Question: https://ibb.co/XfrJ3Xjv
Thanks!

Hi, please could I have help on part f, I’m not sure how to do it?
Question: https://ibb.co/XfrJ3Xjv
Thanks!

There are actually several potentially useful equations in the electrode potentials section:
Possible reduction half-reactions:
Fe^3+ (aq) + e^- <=> Fe^2+ (aq) (E° = +0.77 V)
Fe^3+ (aq) + 3e^- <=> Fe (s) (E° = -0.04 V)
Fe^2+ (aq) + 2e^- <=> Fe (s) (E° = -0.44 V)
Possible reversed oxidation half-reactions:
V^2+ (aq) + 2e^- <=> V (s) (E° = -1.20 V)
V^3+ (aq) + e^- <=> V^2+ (aq) (E° = -0.26 V)
VO^2+ (aq) + 2H^+ (aq) + e^- <=> V^3+ (aq) + H2O (l) (E° = +0.34 V)
VO2^+ (aq) + 2H^+ (aq) + e^- <=> VO^2+ (aq) + H2O (l) (E° = +1.00 V)
You want to find reactions where E°(cell) is greater than, or equal to zero.
Recall that E°(cell) = E°(reduction) - E°(reverse oxidation)
So for example, let’s consider whether it is possible for Fe^3+ to be reduced straight to Fe and for V to be oxidised to V^2+.
E°(cell) = (-0.04 V) - (-1.20 V) = +1.16 V > 0.
This reaction is possible, but what’s to say that the vanadium cannot be oxidised further? Let’s put it to the test and see if it can be oxidised to vanadium(III) or vanadium(IV) if the iron(III) reduces fully:
Vanadium(III):
E°(cell) = (-0.04 V) - (-0.26 V) = +0.22 V > 0.
Vanadium(IV):
E°(cell) = (-0.04 V) - (+0.34 V) = -0.38 V < 0.
So if the iron(III) ions reduce as far as iron metal, the vanadium is only oxidised as far as the +3 oxidation state.
You can repeat this process in the event that the iron(III) is only reduced as far as iron(II):
E°(V^2+ made) = (+0.77 V) - (-1.20 V) = +1.97 V > 0
E°(V^3+ made) = (+0.77 V) - (-0.26 V) = +1.03 V > 0
E° (VO^2+ made) = (+0.77 V) - (+0.34 V) = +0.43 V > 0
E° (VO2^+ made) = (+0.77 V) - (+1.00 V) = -0.23 V < 0
So this reduction would only go as far as producing vanadium(IV). However, what if the iron(II) product can oxidise the vanadium(IV)?
E° (cell) = (-0.44 V) - (+1.00 V) = -1.44 V < 0
So this process is not possible.
So we have two possible equations:
(1) Fe^3+ (aq) + V (s) —> Fe (s) + V^3+ (aq)
(2) 4Fe^3+ (aq) + V (s) + H2O (l) —> 4Fe^2+ (aq) + VO^2+ (aq) + 2H^+ (aq)
In reality, because there is excess Fe^3+ present and Fe^3+ reacts with Fe to give Fe^2+, I’d think the second reaction is more likely.
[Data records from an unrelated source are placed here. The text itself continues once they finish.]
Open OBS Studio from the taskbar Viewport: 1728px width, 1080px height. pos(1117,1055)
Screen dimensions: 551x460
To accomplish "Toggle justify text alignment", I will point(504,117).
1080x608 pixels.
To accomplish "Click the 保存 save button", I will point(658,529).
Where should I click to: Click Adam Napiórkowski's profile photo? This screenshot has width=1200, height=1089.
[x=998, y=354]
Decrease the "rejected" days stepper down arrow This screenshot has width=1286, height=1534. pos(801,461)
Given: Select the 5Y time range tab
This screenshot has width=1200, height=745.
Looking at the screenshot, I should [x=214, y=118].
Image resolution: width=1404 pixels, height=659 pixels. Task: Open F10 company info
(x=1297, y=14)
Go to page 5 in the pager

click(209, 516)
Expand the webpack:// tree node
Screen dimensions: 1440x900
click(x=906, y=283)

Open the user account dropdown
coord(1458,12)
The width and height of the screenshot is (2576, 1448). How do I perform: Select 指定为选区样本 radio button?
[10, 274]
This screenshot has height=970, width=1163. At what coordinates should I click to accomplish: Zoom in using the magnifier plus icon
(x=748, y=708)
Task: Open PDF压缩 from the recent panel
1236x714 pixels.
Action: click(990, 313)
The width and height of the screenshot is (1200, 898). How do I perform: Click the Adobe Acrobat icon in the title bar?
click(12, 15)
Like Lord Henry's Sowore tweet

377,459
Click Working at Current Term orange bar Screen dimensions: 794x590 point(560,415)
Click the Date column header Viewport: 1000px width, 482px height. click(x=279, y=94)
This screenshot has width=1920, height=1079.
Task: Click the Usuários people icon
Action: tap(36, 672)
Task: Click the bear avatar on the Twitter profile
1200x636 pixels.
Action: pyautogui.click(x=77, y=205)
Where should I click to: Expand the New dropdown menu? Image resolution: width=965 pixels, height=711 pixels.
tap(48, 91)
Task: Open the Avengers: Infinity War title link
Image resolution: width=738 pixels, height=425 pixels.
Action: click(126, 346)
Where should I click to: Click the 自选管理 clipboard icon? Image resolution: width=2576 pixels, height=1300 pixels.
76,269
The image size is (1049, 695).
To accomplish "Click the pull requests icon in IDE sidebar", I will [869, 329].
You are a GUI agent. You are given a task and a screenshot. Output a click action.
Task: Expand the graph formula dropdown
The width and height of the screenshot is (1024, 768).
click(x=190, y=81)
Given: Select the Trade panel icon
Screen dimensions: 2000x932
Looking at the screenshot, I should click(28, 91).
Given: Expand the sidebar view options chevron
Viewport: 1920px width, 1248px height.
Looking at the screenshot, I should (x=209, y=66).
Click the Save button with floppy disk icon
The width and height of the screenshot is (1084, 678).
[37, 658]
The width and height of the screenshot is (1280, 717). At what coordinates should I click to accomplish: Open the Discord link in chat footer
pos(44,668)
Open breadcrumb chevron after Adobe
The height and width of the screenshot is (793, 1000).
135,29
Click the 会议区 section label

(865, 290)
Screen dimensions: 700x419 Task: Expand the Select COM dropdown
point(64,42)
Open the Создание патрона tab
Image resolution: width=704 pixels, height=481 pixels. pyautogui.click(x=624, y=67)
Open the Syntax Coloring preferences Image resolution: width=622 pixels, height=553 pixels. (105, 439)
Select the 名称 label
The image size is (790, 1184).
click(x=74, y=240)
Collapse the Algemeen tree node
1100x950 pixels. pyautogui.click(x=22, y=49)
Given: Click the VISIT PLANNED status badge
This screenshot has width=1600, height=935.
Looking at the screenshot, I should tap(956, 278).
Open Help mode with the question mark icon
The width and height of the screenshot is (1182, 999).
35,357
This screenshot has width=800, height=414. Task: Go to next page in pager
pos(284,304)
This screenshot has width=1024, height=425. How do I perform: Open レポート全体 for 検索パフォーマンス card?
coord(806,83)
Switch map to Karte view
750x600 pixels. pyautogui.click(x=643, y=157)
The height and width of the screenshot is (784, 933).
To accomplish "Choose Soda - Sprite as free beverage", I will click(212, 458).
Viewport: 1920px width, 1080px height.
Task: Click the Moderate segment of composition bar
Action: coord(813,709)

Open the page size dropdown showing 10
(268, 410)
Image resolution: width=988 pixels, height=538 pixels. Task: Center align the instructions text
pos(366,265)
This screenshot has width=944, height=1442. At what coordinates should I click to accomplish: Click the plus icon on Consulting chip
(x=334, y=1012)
I got the first equation but you are right, the answer is the second equation because V2+ is further oxidised to VO2+? But how did you write the equation? I tried to combined the Fe3+ half equation and VO2+ half equation but i'm not getting the correct answer? Thanks!

Well, I worked out that these equations were needed in my above post from the electrode potentials in the CIE data booklet:
Fe^3+ (aq) + e^- —> Fe^2+ (aq) (as is)
V^2+ (aq) + 2e^- —> V (s) (to reverse)
V^3+ (aq) + e^- —> V^2+ (to reverse)
VO^2+ (aq) + 2H^+ (aq) + e^- —> V^3+ (aq) + H2O (l) (to reverse)
Combining all the equations to reverse and then reversing the result:
V (s) + H2O (l) —> VO^2+ (aq) + 2H^+ (aq) + 4e^-
Now notice how each Fe^3+ accepts 1 electron and that this half-reaction produces 4? That is to say we need to add 4Fe^3+ to the LHS and 4Fe^2+ to the RHS:
4Fe^3+ (aq) + V (s) + H2O (l) —> 4Fe^2+ (aq) + VO^2+ (aq) + 2H^+ (aq)

sorry, please could you clarify why we are combining the equations of V? Can't we just use the last one because that is what it is finally oxidised to?